[start Selected extract]

Debian 9 Stretch is a horrible disappointment. It's a completely unusable product in my scenario, and I see no real reason why I should bother using it. Ubuntu and friends offer a superior experience. Perhaps Debian serves a purposes somewhere, but I fail to see it. What really irks me is that in six or so years since I've last tried it, it's as if nothing at all has changed. Exactly the same kind of issues, only different hardware and kernel modules.
http://www.dedoimedo.com/computers/debian-9.html
What can one say?
I guess Mr Ljubuncic (a/k/a Dedoimedo) should stick to reviewing games on Windows.

I installed Stretch from CD some days ago.
My 2 LG screens, the GeForce GTX graphics card and the Realtek HD Audio, along with wired Internet, worked flawlessly from the first minute, with native drivers.
Then I had to spend 20 minutes setting up my WiFi.

Some people just expect to be spoon-fed, like toddlers.

And as for "sluggish" behaviour: Stretch boots in under 15 seconds, and that includes 5 seconds delay for the GRUB2 splash ...
... if you have hardware which has been manufactured by a brand name in this millennium, that is.
If you can’t explain it simply, you don’t understand it well enough.

[end Selected extract]
[start Recorded information]

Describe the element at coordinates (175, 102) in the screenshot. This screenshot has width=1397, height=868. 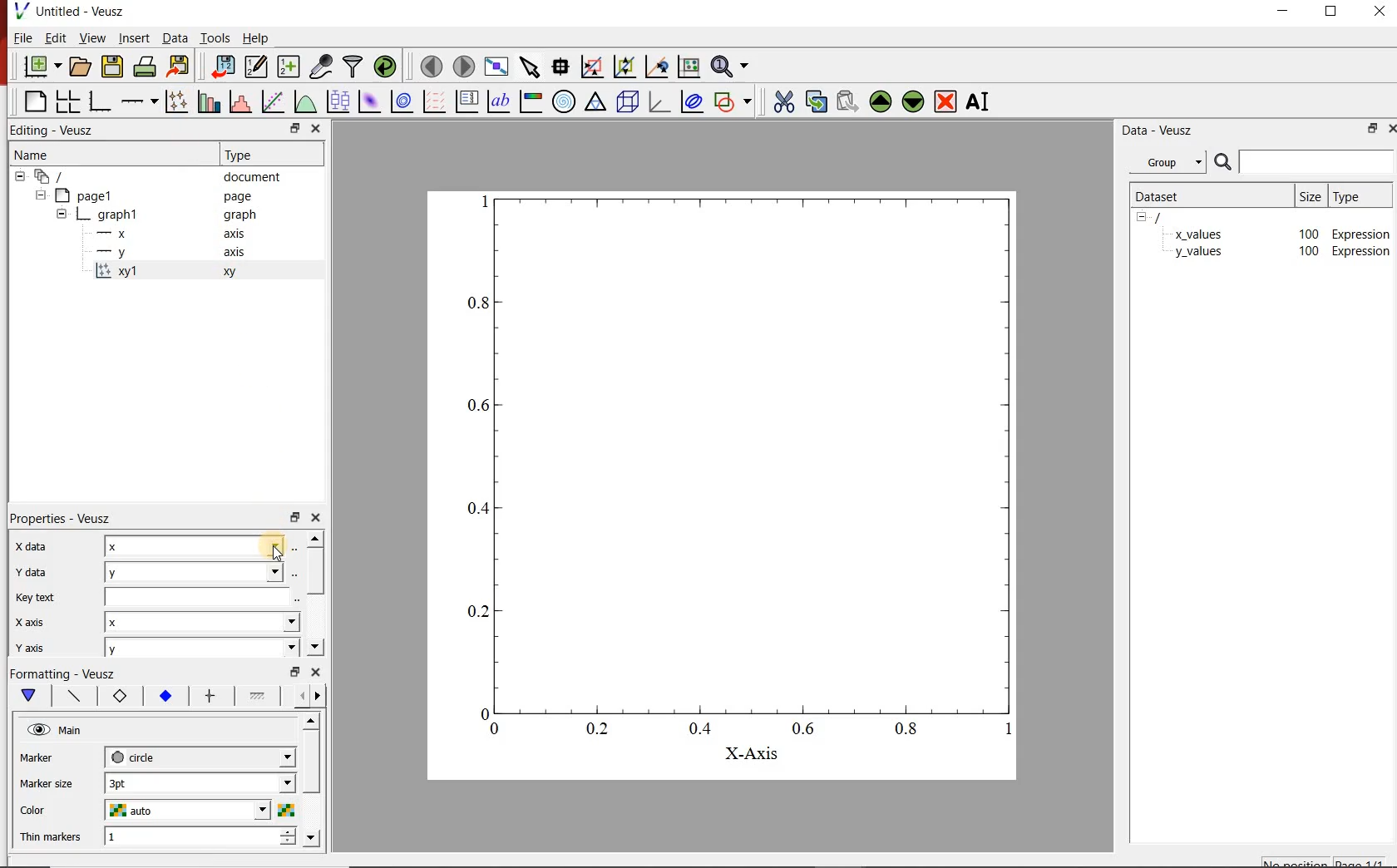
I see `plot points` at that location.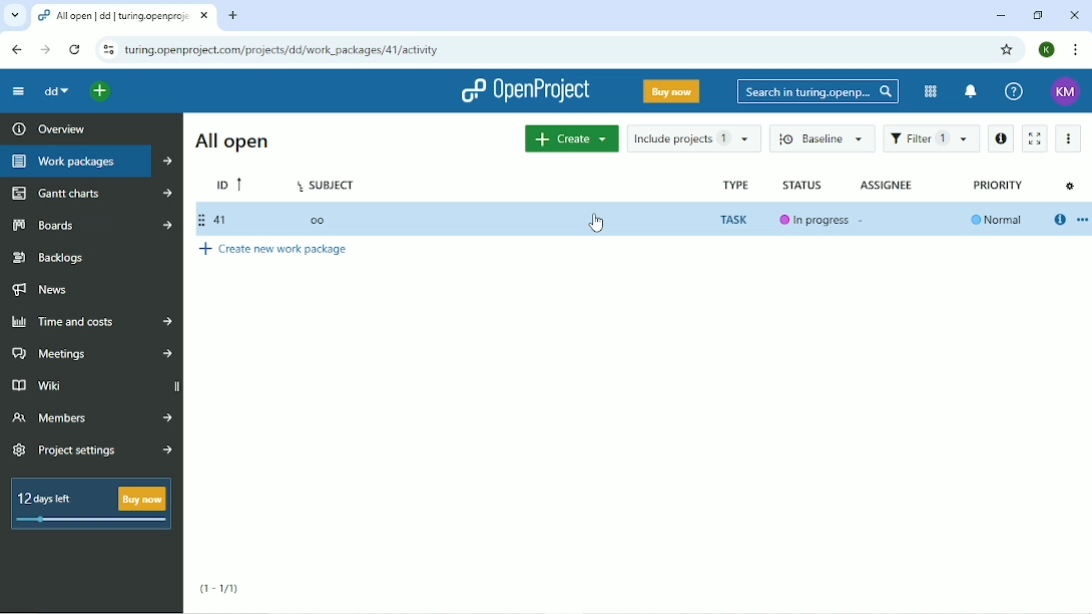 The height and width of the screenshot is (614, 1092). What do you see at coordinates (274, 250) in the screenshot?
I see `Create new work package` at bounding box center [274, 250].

[end Recorded information]

Task directions -
Print the passage of the Debian 9 Stretch text starting at "My 2 LG screens, the" and ending at "spoon-fed, like toddlers.", copied word for word.

Response to the exercise -
My 2 LG screens, the GeForce GTX graphics card and the Realtek HD Audio, along with wired Internet, worked flawlessly from the first minute, with native drivers.
Then I had to spend 20 minutes setting up my WiFi.

Some people just expect to be spoon-fed, like toddlers.